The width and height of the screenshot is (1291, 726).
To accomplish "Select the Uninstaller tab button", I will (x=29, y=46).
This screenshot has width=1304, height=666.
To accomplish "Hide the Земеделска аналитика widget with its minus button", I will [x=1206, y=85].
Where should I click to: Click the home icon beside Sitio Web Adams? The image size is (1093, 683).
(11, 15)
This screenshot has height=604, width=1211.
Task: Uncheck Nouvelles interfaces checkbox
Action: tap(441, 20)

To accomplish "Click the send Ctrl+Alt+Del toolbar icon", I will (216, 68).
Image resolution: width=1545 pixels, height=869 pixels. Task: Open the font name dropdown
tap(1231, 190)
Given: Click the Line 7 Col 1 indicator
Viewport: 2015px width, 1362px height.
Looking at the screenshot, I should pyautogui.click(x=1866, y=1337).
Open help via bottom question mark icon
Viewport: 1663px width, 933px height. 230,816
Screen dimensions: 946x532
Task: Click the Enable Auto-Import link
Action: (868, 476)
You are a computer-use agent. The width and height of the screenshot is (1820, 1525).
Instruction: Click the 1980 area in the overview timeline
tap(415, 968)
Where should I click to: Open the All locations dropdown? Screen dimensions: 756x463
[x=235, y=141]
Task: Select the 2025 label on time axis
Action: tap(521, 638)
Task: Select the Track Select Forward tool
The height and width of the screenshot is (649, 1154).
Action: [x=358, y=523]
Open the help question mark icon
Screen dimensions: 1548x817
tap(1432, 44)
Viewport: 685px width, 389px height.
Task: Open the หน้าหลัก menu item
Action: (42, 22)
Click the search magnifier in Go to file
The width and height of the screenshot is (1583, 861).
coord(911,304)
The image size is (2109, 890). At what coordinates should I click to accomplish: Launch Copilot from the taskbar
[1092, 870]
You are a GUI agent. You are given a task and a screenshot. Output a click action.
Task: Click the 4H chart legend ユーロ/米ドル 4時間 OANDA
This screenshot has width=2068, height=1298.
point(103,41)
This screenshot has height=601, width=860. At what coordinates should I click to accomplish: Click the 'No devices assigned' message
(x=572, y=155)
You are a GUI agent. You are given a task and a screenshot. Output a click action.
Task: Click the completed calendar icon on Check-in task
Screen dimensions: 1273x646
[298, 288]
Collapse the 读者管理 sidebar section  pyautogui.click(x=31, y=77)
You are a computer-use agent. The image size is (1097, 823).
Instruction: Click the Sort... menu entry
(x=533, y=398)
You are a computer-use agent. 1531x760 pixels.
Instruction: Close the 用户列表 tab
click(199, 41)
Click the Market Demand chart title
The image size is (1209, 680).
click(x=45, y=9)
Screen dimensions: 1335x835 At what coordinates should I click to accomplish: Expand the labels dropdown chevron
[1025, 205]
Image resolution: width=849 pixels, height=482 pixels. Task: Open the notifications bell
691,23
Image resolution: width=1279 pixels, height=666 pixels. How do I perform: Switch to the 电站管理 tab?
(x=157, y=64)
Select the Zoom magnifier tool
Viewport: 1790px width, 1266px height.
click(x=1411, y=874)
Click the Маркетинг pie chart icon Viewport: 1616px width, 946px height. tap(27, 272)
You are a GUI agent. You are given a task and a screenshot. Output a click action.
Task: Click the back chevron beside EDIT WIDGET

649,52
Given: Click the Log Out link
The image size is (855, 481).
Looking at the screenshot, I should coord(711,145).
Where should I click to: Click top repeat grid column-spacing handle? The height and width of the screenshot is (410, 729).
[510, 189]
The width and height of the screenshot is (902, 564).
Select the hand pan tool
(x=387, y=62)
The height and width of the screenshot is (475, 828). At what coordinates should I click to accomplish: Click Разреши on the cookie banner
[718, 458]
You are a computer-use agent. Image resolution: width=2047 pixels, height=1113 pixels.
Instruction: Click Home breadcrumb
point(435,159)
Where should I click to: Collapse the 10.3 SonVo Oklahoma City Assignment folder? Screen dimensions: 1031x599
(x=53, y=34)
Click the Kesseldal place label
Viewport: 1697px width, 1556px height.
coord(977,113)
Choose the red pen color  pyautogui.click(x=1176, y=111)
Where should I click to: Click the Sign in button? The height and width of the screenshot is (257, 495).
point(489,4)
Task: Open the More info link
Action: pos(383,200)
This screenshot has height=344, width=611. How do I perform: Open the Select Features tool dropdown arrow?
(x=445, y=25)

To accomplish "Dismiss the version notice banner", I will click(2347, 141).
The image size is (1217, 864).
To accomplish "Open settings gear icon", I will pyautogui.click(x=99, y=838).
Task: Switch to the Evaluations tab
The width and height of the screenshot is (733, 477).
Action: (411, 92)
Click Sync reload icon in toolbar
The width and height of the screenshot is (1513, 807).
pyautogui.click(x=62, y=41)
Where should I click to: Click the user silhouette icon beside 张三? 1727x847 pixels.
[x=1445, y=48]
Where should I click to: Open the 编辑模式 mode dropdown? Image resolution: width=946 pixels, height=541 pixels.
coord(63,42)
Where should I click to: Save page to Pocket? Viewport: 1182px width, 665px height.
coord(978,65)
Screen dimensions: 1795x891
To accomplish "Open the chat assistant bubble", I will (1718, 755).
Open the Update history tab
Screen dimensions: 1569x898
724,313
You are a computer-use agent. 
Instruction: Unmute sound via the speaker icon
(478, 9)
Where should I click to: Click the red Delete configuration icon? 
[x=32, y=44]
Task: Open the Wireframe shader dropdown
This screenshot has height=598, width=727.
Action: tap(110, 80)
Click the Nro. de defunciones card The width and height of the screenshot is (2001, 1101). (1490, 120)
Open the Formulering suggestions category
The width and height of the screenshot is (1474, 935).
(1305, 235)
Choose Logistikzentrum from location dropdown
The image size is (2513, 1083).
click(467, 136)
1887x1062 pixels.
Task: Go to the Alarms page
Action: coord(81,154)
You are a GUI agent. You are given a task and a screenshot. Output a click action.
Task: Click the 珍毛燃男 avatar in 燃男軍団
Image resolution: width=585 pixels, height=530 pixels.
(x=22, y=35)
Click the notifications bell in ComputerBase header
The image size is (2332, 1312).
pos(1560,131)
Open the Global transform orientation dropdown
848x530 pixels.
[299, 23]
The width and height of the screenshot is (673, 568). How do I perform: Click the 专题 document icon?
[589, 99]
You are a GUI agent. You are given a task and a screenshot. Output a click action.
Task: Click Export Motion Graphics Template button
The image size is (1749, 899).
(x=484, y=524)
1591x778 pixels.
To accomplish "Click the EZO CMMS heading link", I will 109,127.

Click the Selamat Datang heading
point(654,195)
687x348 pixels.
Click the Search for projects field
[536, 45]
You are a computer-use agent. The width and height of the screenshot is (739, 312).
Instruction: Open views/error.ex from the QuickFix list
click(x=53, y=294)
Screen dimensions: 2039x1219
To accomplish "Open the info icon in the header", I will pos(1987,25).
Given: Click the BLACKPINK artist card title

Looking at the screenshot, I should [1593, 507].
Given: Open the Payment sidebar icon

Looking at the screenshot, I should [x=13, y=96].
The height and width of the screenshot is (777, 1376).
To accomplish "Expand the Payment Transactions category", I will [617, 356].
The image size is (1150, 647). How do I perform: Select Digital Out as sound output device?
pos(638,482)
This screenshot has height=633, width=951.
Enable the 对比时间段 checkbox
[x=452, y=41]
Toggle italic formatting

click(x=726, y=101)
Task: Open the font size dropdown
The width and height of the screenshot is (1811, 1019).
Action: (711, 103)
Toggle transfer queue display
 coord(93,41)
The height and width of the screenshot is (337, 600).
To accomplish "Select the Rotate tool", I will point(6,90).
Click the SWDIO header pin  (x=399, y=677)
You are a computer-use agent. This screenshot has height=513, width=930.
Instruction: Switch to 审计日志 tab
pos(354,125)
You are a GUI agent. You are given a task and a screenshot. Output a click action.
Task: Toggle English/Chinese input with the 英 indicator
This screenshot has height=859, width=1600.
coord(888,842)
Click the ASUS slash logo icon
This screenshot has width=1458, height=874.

= = = = =

§ Task goal: What lines in the material mention "with"? Copy every one of them.

§ Response:
To accomplish "Hide the Земеделска аналитика widget with its minus button", I will [x=1206, y=85].
Task: Toggle English/Chinese input with the 英 indicator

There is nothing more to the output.